I also began to entertain with abundance. My friends and I did something we learned from our parents—the seated dinner party, though we cooked almost everything from scratch rather than have it catered or prepared by a cook. I’d spend Thursdays planning the menus with my cookbook collection spread out on my bed and running the menu by my husband. Fridays after work I’d grocery shop, while he bought the wines, and Saturdays I’d cook almost all day. There was the long-simmered Julie Child beef bourguignon, an appetizer smorgasbord I plated with mushrooms a la Greque, cucumbers marinated in dill, celery root remoulade, and mustardy shrimp, all with the finale of a big coconut or chocolate cake! And the guest list would be a smorgasbord, too, for livelier conversations. The table setting was less of a concern to me, except a desire to be creative with place cards, using Silver Palate’s sugar-cookie heart recipe that I iced with first names.

Our earliest New Year’s Eves were spent as part of a gourmet pot-luck group where the cardinal rule was everything had to be homemade, none of this from a box or take-out nonsense. We  debated what to cook, and a few of us still rhapsodize about Ed S’s great egg rolls he learned in a cooking class, a failed beef Wellington Nancy G and I attempted but couldn’t perfect because of our soggy puff pastry which he hadn’t perfected making, my marinated cold carrots that I dubbed “Lou’s carrots” after my first boss who shared the recipe, though he had borrowed it, and a Caesar salad recipe my husband had borrowed from a law school classmate, which consisted of 2-minute coddled eggs, perfectly shredded lettuce, crushed anchovies,  and homemade croutons sautéed in gobs of butter.

When we moved to the Midwest and entertained frequently for business and pleasure, I never thought of the time I was spending, probably in the same way that pioneer women never counted their hours stitching a quilt. I loved the process as much as the results.

But once single after a divorce and with fewer couples wanting to spend their extra time that way or include me, I dialed down the effort dramatically. I learned the cooking equivalent of speed dating—check out a recipe and cook it fast, similar to how folks eyeball one another at a table and move on to the next possibility.
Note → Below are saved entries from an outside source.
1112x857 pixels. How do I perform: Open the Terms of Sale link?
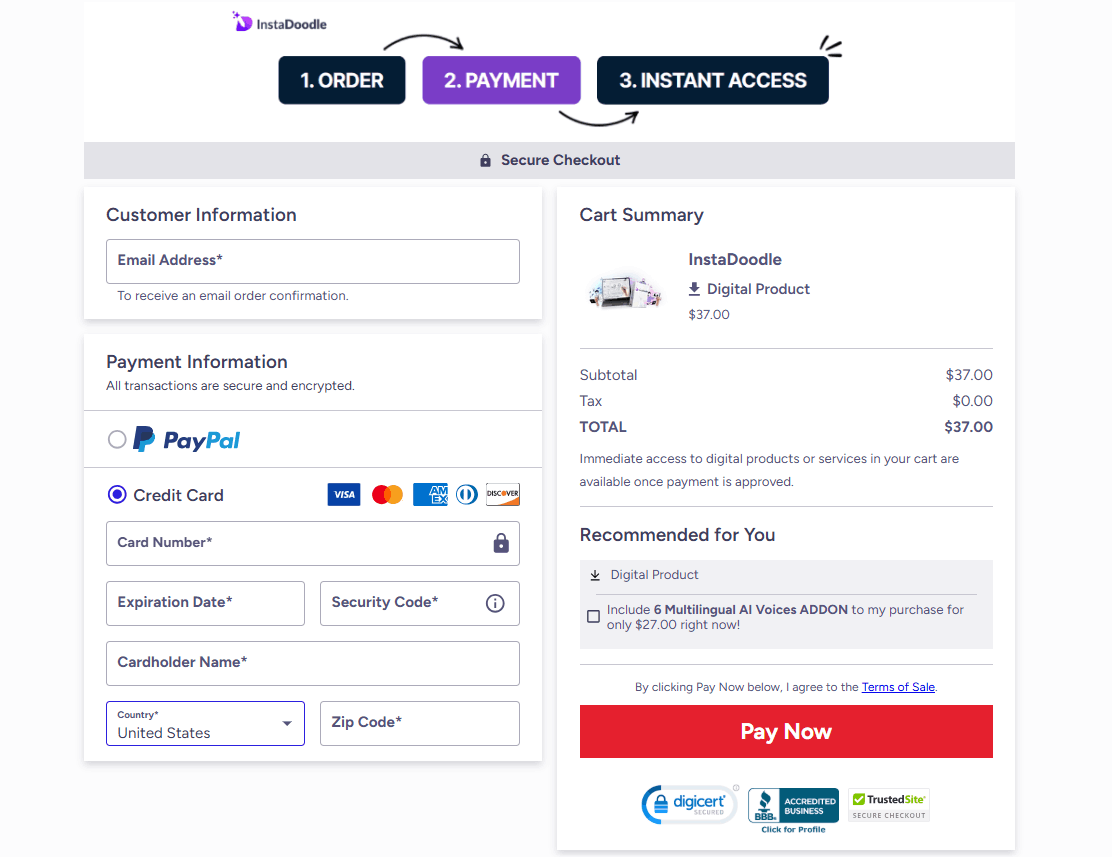(x=898, y=687)
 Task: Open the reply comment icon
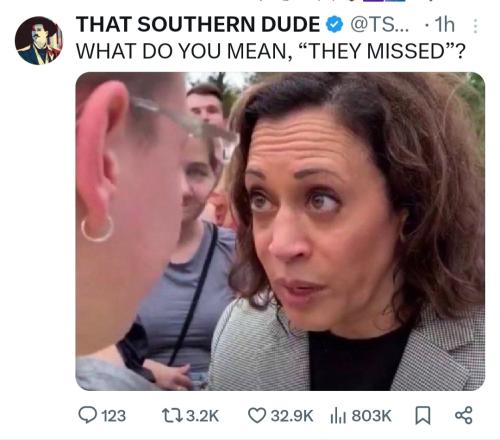(88, 415)
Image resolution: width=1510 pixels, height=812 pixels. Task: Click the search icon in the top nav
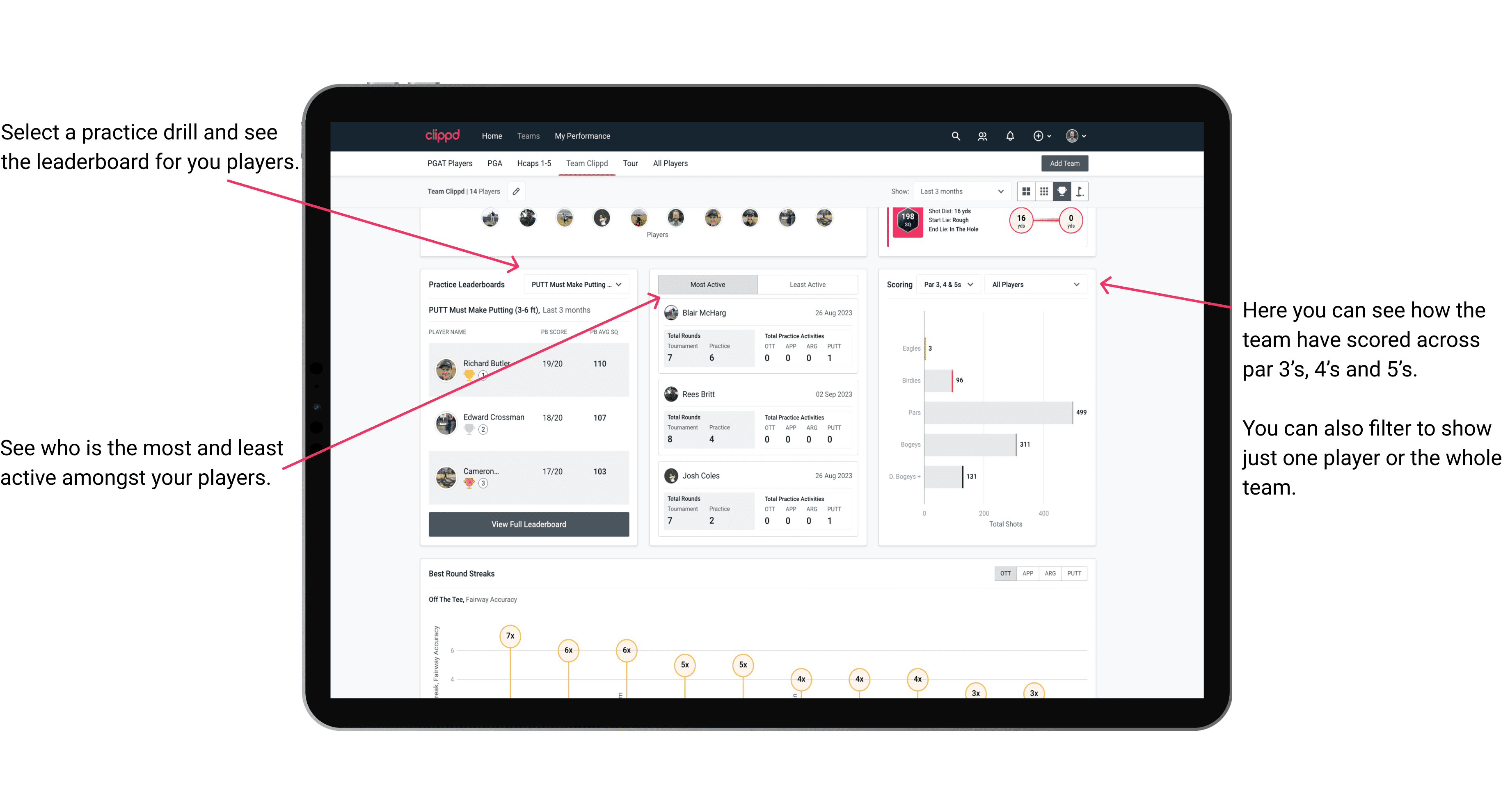pyautogui.click(x=955, y=136)
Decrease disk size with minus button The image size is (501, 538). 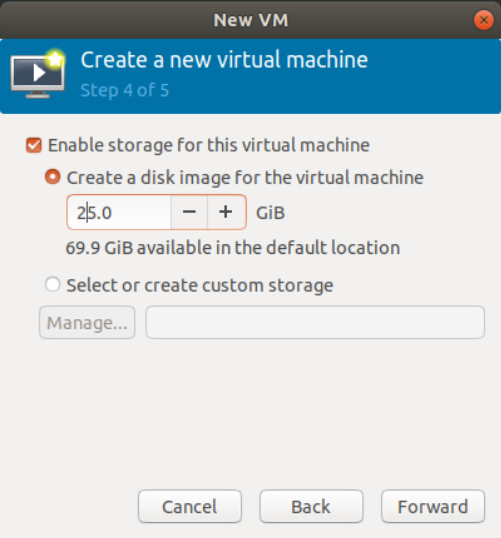coord(189,212)
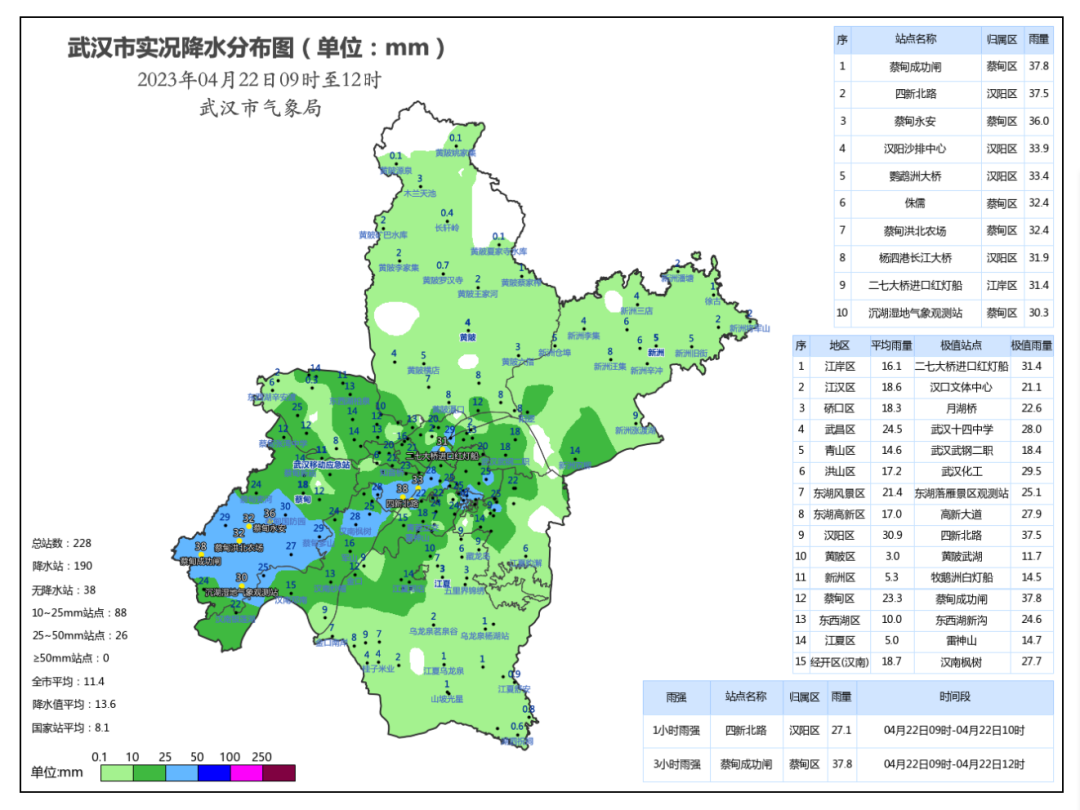The image size is (1080, 810).
Task: Select the dark green 10–25 mm legend swatch
Action: pyautogui.click(x=149, y=772)
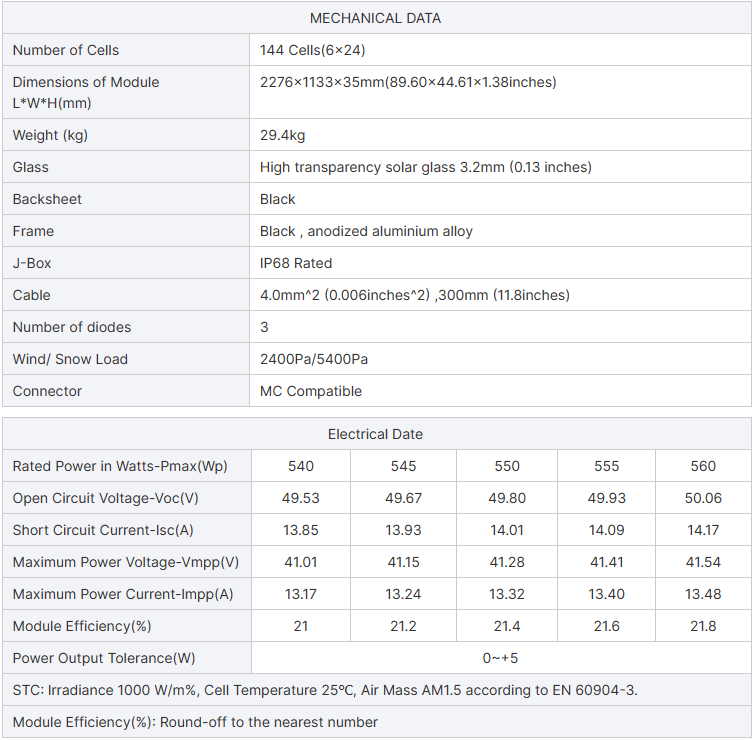Select the 13.40 maximum power current value
Screen dimensions: 756x740
(606, 594)
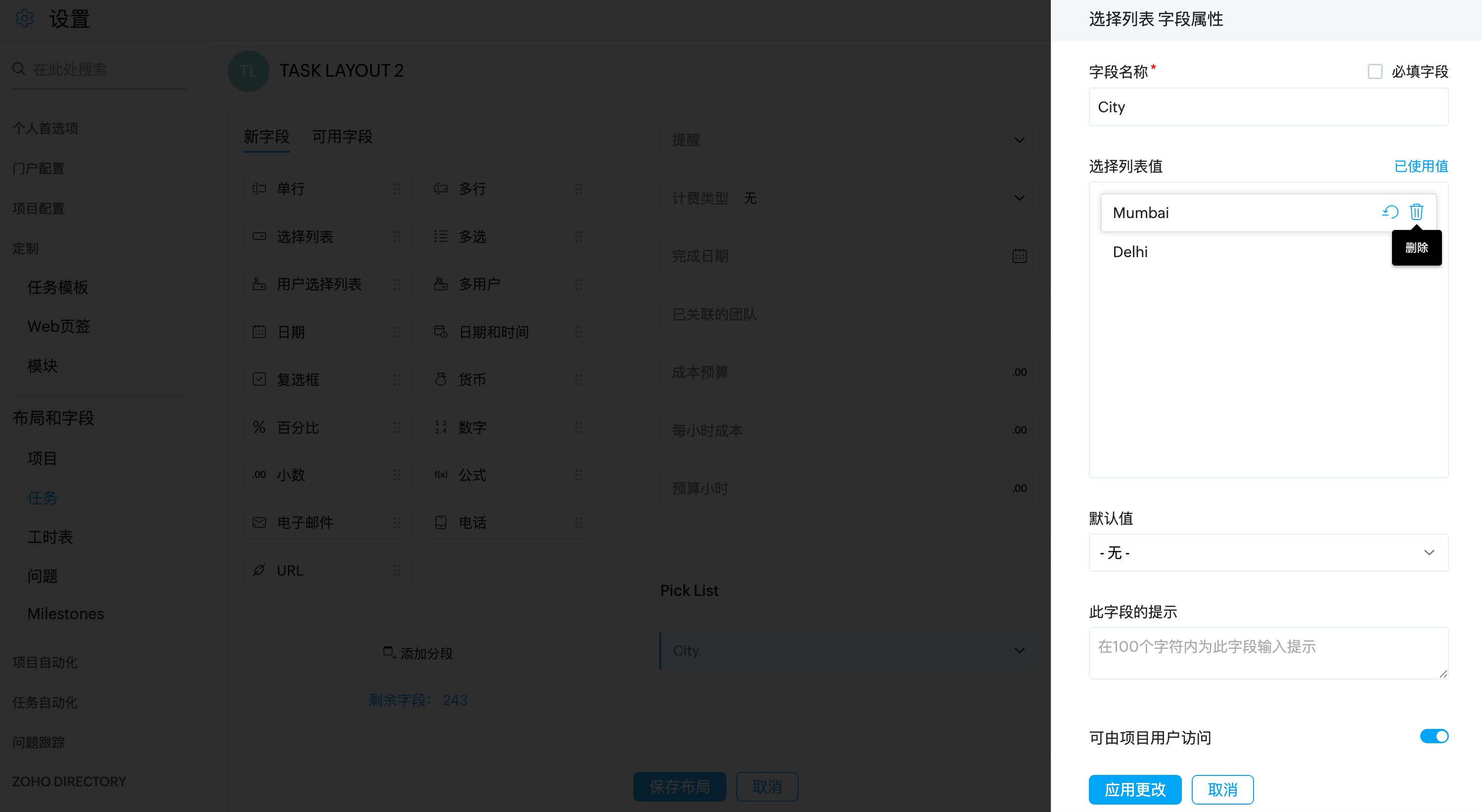Open settings via the gear icon
The width and height of the screenshot is (1482, 812).
point(24,18)
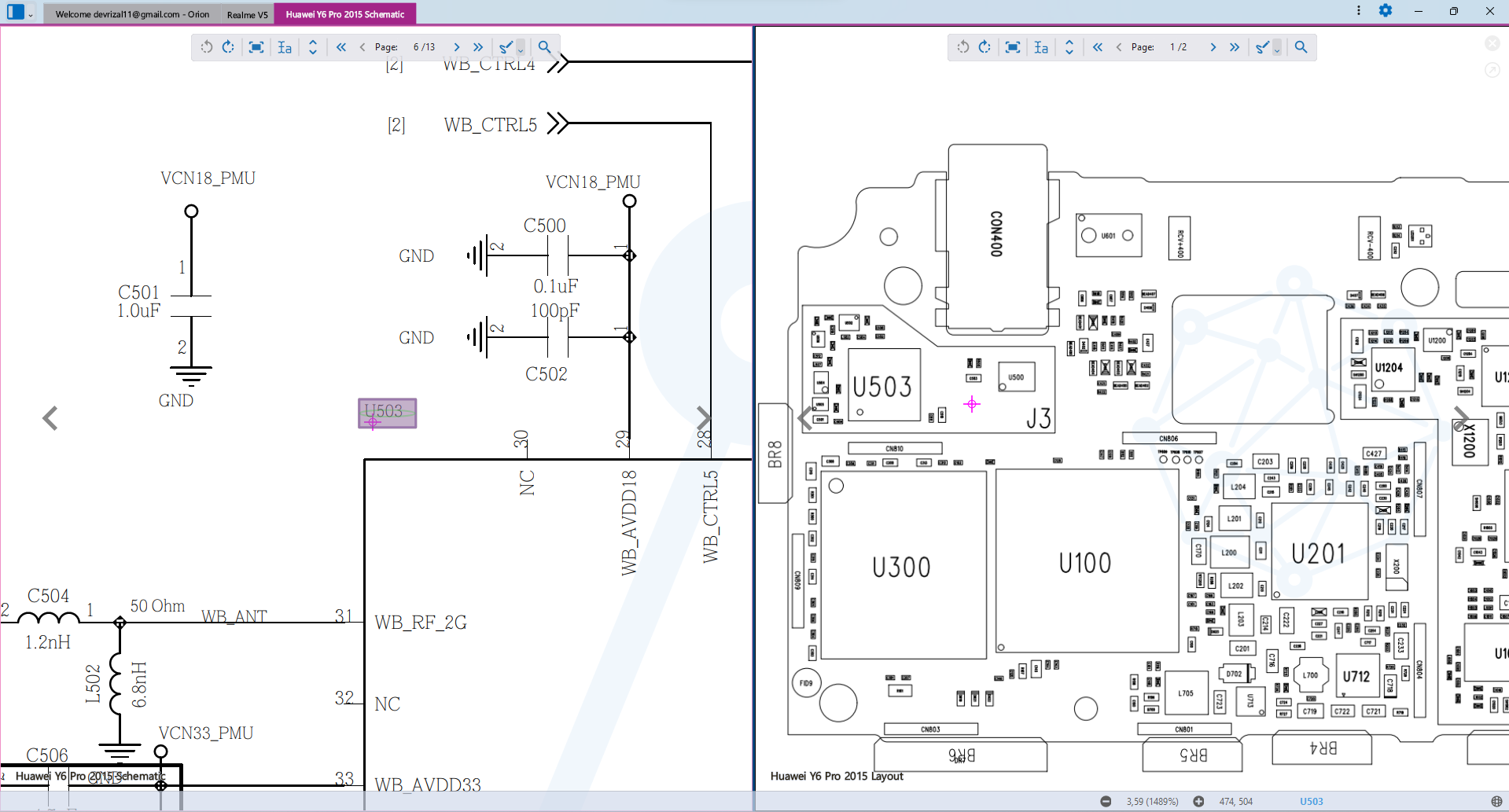Zoom in using plus icon in status bar
This screenshot has height=812, width=1509.
coord(1198,801)
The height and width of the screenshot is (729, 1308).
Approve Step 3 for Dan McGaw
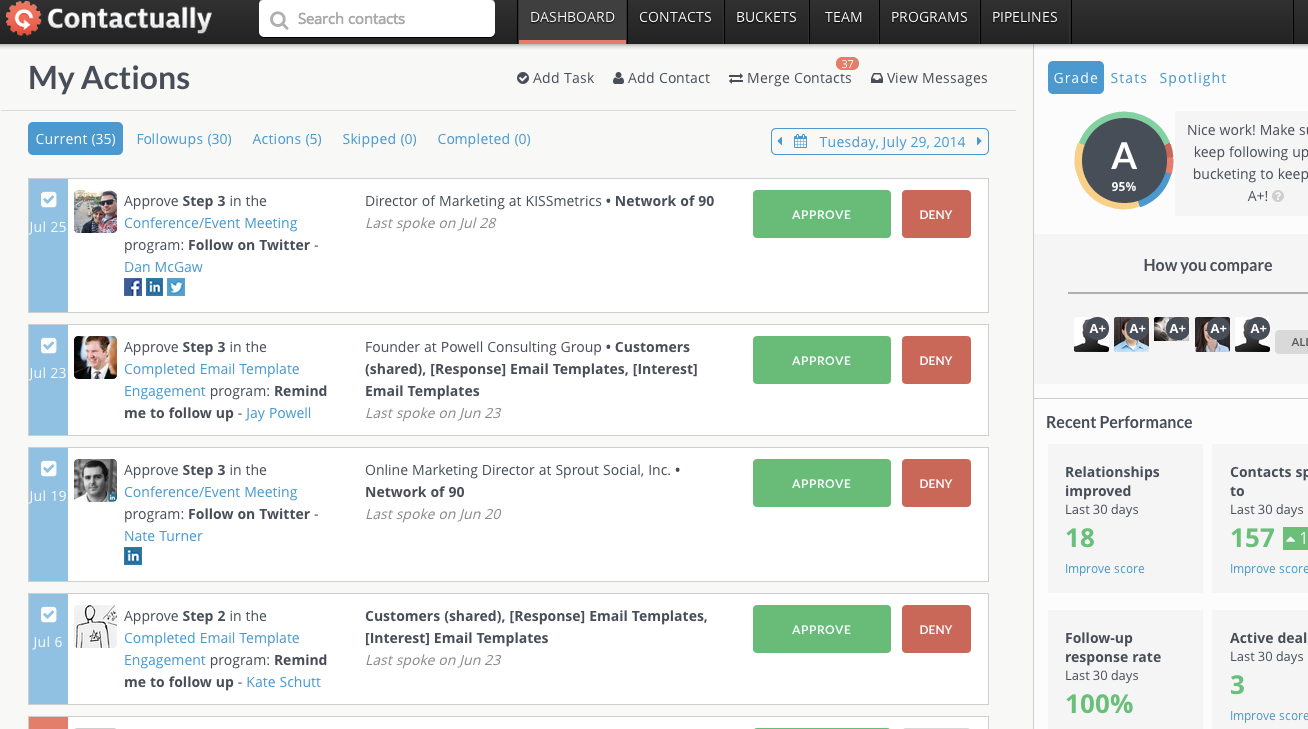[821, 213]
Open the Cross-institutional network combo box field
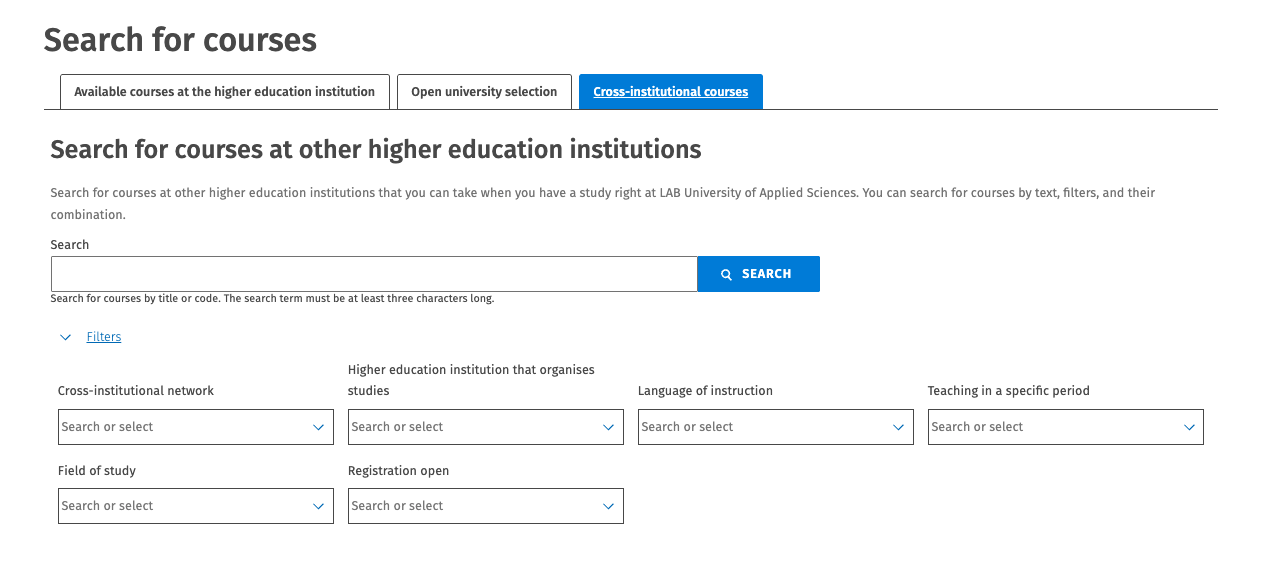1283x567 pixels. [x=180, y=427]
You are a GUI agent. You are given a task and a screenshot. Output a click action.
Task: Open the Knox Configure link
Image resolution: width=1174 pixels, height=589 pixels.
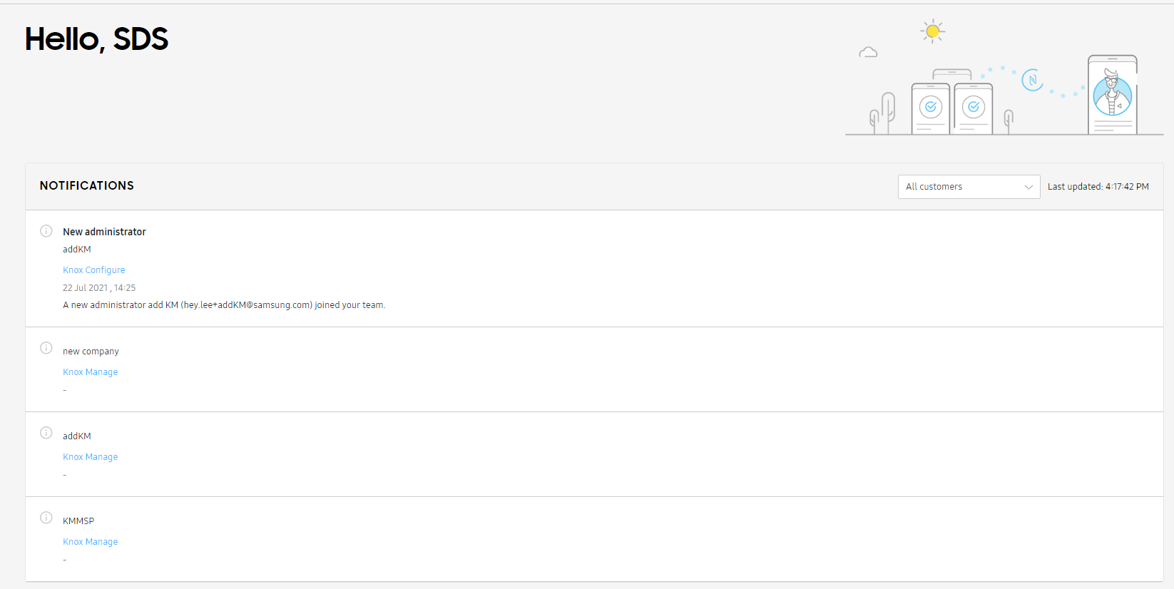point(94,270)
I mastered cooking a handful of recipes when the infrequent times occurred that I needed to entertain. In fact, I got so efficient I could cook everything within an hour or two, often grilling salmon marinated in a cousin’s product line of chutneys, roasting fresh vegetables, buying a great bread, and cutting up fruit to top of some great ice cream or sorbet. As time went on, I got even lazier in my creativity and stopped buying cookbooks at all. I looked online at one of the many food sites or one of the food magazines I still subscribed to if I wanted to add something new to my limited repertoire.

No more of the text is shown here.